Durante muito tempo, sustentamos a ideia de que amadurecer é acumular experiências, aprender a se defender, tornar-se mais forte. Mas há outro tipo de maturidade — mais secreta, mais solitária — que não se resume a resistir ao mundo, mas a desfazer-se das fantasias com que tentamos, por tanto tempo, proteger-nos dele.
Essas fantasias não surgem por
acaso. São construídas ao longo da infância e da juventude como andares
imaginários sobre os quais conseguimos habitar um mundo que ainda nos é
estranho. A criança fantasia que será admirada, aceita, querida por ser quem é.
O adolescente sonha com um amor perfeito que o completará, com uma profissão
que o resgatará, com uma vida que finalmente fará sentido. Tudo isso não é
mentira — é sobrevivência. São as primeiras formas de esperança.
Mas o problema das ilusões não é
que sejam falsas — é que, um dia, tornam-se insuficientes.
Na idade adulta, aprendemos a
administrá-las. Não acreditamos mais que a felicidade será perfeita, mas ainda
esperamos que ela venha. Suportamos relações mornas, trabalhos exaustivos,
rotinas incoerentes, desde que algo lá na frente justifique o esforço. As
ilusões amadurecem conosco: tornam-se mais discretas, mais sofisticadas, mais
difíceis de perceber. Mas continuam lá, sustentando a estrutura invisível de
nossas decisões.
Até que a maturidade verdadeira
chega — aquela que não está na certidão, mas no corpo, nos olhos, na alma. E
com ela, vem um esgotamento difícil de nomear. Já não é mais possível manter
certas encenações. O tempo se encurta, a paciência se dissolve, e uma pergunta
começa a nos assombrar: "Era isso mesmo?" É quando sentimos que há
algo em nós que precisa morrer — e isso, quase sempre, é o personagem que
inventamos para sobreviver.
Nesse ponto, há uma escolha
silenciosa. Alguns, assustados, decidem reforçar as velhas ilusões: pintam os
cabelos, trocam de parceiro, compram objetos, fingem entusiasmo. Outros — e são
poucos — traem suas próprias idealizações. Traem o eu que imaginaram ser. E
nessa traição, paradoxalmente, se tornam reais.

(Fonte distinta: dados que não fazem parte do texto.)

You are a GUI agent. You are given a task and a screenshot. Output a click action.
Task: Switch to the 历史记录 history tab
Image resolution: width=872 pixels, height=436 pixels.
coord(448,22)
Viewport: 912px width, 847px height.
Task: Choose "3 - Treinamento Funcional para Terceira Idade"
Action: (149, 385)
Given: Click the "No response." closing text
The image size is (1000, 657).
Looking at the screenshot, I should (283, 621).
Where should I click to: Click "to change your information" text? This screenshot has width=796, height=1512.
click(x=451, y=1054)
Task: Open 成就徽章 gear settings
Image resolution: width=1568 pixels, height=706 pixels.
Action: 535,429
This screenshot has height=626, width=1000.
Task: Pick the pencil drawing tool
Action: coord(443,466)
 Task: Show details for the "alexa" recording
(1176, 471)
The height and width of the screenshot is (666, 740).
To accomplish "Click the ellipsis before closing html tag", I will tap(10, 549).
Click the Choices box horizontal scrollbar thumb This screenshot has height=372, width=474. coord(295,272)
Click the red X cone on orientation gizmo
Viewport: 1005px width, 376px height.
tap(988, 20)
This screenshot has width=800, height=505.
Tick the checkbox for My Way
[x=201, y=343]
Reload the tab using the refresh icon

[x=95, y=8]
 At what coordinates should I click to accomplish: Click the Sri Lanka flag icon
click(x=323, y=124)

Porque tornar-se real exige uma
infidelidade profunda: abandonar a criança encantada, o jovem esperançoso, o
adulto promissor — todos esses eus que, em algum momento, nos serviram tão bem.
É uma perda dolorosa. Quase sempre, é vivida como um luto. Mas é também o
início de uma liberdade silenciosa: a de não mais precisar representar.
Alguns não suportam esse
processo. Sentem que traíram a si mesmos ao abrir mão dos sonhos que os
sustentaram. Mas o que talvez não percebam é que a fidelidade a essas imagens,
quando ultrapassado o tempo delas, não é mais fidelidade — é prisão. A
verdadeira lealdade a si mesmo pode exigir a renúncia de tudo o que, um dia, se
acreditou ser.
É por isso que a maturidade, para
quem a vive por inteiro, não é apenas uma fase — é uma travessia. Um tipo de
segundo nascimento. Com menos aplauso, menos testemunha, mas infinitamente mais
verdadeiro. E é nesse lugar, despojado e nu, que algo novo pode enfim surgir:
não o que sonhamos ser, mas o que, apesar de tudo, conseguimos nos tornar.